課題:
1. 本文の「米ニューラリンクは、神経信号」から「の商用化が急速に進んでいる。」までを、一字も変えずに書き写してください。
2. 本文を読んで、次の問いに答えてください。
(a) 日本経済新聞社が業務提携している米国の会社はどこですか。
(b) 2025年に入ってからのBCI分野の資金調達額はいくらですか。
(c) ニューラリンクはシリーズEでいくら調達しましたか。

本文:
= = =
米ニューラリンクは、神経信号を測定する微細な糸を脳に正確に挿入するための専用ロボットを自社開発した=同社サイトより
日本経済新聞社は、スタートアップ企業やそれに投資するベンチャーキャピタルなどの動向を調査・分析する米CBインサイツ(ニューヨーク)と業務提携しています。同社の発行するスタートアップ企業やテクノロジーに関するリポートを日本語に翻訳し、日経電子版に週1回掲載しています。

2025年に入り、「ブレーン・コンピューター・インターフェース(BCI)」の商用化が急速に進んでいる。

BCIとは、神経活動を読み取り、コンピューターやロボット義肢など外部システムと脳が直接コミュニケーションできるようにする技術だ。この分野の25年に入ってからの資金調達額は8億6700万ドルと既に前年通年の3倍に上り、過去最高に達している。米ニューラリンク(Neuralink)がシリーズEで、企業価値97億ドルで6億5000万ドルを調達したことが寄与している。
= = =
データ欄:
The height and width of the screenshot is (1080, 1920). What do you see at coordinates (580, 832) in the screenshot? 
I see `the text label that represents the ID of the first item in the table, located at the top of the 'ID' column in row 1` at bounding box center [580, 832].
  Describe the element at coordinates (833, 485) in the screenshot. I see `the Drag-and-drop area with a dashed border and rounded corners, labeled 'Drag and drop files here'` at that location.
= = =
各課題の解答:
1.
米ニューラリンクは、神経信号を測定する微細な糸を脳に正確に挿入するための専用ロボットを自社開発した=同社サイトより
日本経済新聞社は、スタートアップ企業やそれに投資するベンチャーキャピタルなどの動向を調査・分析する米CBインサイツ(ニューヨーク)と業務提携しています。同社の発行するスタートアップ企業やテクノロジーに関するリポートを日本語に翻訳し、日経電子版に週1回掲載しています。

2025年に入り、「ブレーン・コンピューター・インターフェース(BCI)」の商用化が急速に進んでいる。

2.
(a) CBインサイツ
(b) 8億6700万ドル
(c) 6億5000万ドル